◆ **Written exercise**:
Using the codec text below, answer each question:
(a) What size does the text give for one minute of uncompressed CD-quality stereo audio?
(b) What bit rate does the GSM codec use?
(c) What range of video bit rates does the text mention?

━━━ Extract ━━━

Codec is a contraction of coding and decoding. Codec is software expressly developed to handle media streams such as audio and video. Today, there are dozens of codecs in use, some of them lossy and some lossless. This is necessitated by key considerations such as storage space required for audio/video content, processing (as happens in cameras and studio audio) and streaming over networks (as happens in streaming over the internet) where bandwidth considerations come into play as well as seamless replay.
Raw files, huge sizes
Take audio. Audio may be in raw form such as PCM or AIFF or wav or RF64 where file sizes are determined by sample rate, bit depth, bit rate and channels (mono or stereo). Raw is rarely used except for processing. Some form of lossy or lossless codec compression is usually applied keeping in mind required audio quality, storage space and streaming. Compression algorithms contribute to reduction of file sizes at the expense of loss of audio quality to some extent depending on the degree of compression applied based on bit rate chosen. For example:
Uncompressed wav, aiff or PCM file size for one minute of audio at 1411.2 kbps, sample rate of 44.1 kHz, 16 bit CD quality and stereo is 10.584 MB whereas compressed file with bit rate 98 kbps is 735 kb. The difference is tremendous and particularly relevant for storage and transmission over the internet. VoIP codecs strike the right compromise by reducing file size while retaining quality, at least for speech.
Codecs in use for audio
You will find dozens of lossy and lossless compression codecs such as MPEG, MP3, WMA, AAC, flac and OGG Vorbis. These help to keep file sizes manageable for storage and transmission without overly affecting audio quality. However, for transmission over the internet there are other VoIP codecs that apply even more compression and these are:
- G.711: 64 Kbps
- G719: 32/48/64/128 Kbps, 28 ms frame size
- G.722: 48/56/64 Kbps
- G.723.1: 5.3/6.3 Kbps, 30ms frame size
- G.726: 16/24/32/40 Kbps
- ILBC: 15 Kbps, 20 ms frame size
- GSM: 13 Kbps, 20 ms frame size
- G.728: 16 Kbps
- G.72: 8 Kbps
- LPC10: 2.5 Kbps
As can be seen VoIP codec bit rate varies from 2.5 Kbps to 128 Kbps to allow for seamless and jitter-free fast audio streams over GSM or over the internet.
Video – even bigger
It gets even worse in the case of video that can generate huge file sizes in the raw mode. This is further complicated by the use of various file types such as Quicktime H.264 MOV, Prores MOV, HDVCPRO HD, DNxHD, AVCHD, Red Raw, Arri Raw, Sony raw, Adobe Raw, Phantom cine and MP4-H.264 used by different camera makers, as well as the use of resolutions that can range from standard definition all the way up to 8K. Bit rates vary wildly from 36 Mbits to 235 or even high variable bit rates. In short, without lossy compression of some type or the other it would be a challenge to transmit jitter-free video over the internet. Video file size varies, depending on codec, compression and bit rate chosen, with the last playing a significant role. Add audio to this mix and you have to factor in audio codecs and compression for streaming where file size can be crucial to quality. For video, in general, the file size is arrived at by multiplying bitrate with duration and compression ratio.

━━━ Collected material ━━━

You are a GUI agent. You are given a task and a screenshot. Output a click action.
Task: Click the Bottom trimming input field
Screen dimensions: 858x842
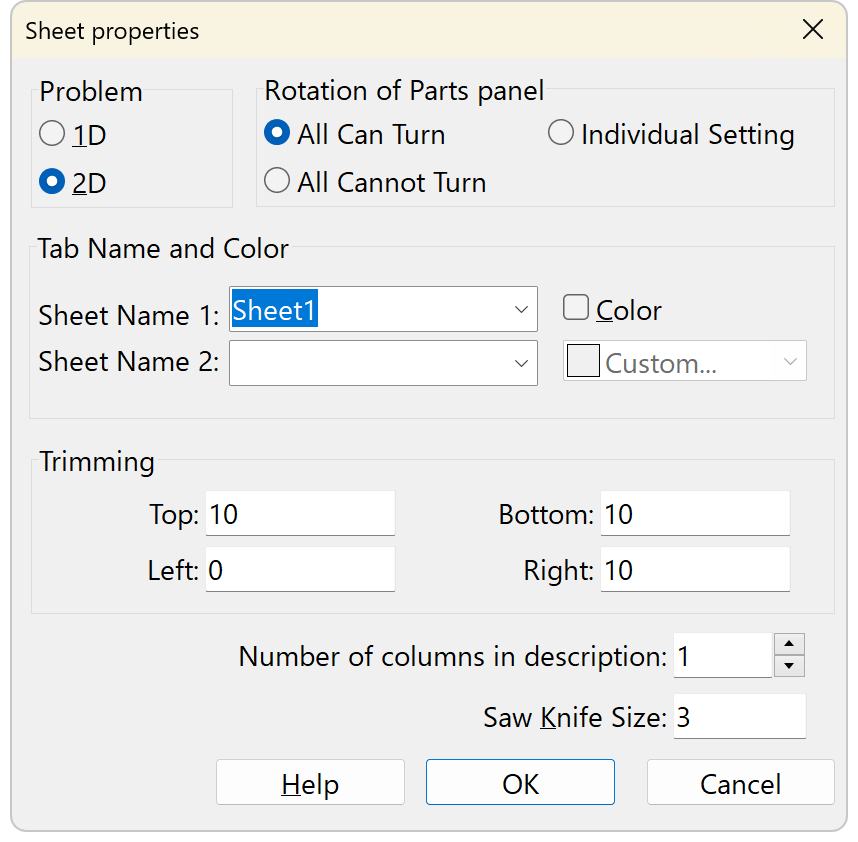click(x=695, y=514)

━━━

◆ **Answer to the problem**:
(a) 10.584 MB
(b) 13 Kbps, with a 20 ms frame size
(c) From 36 Mbits to 235, or even high variable bit rates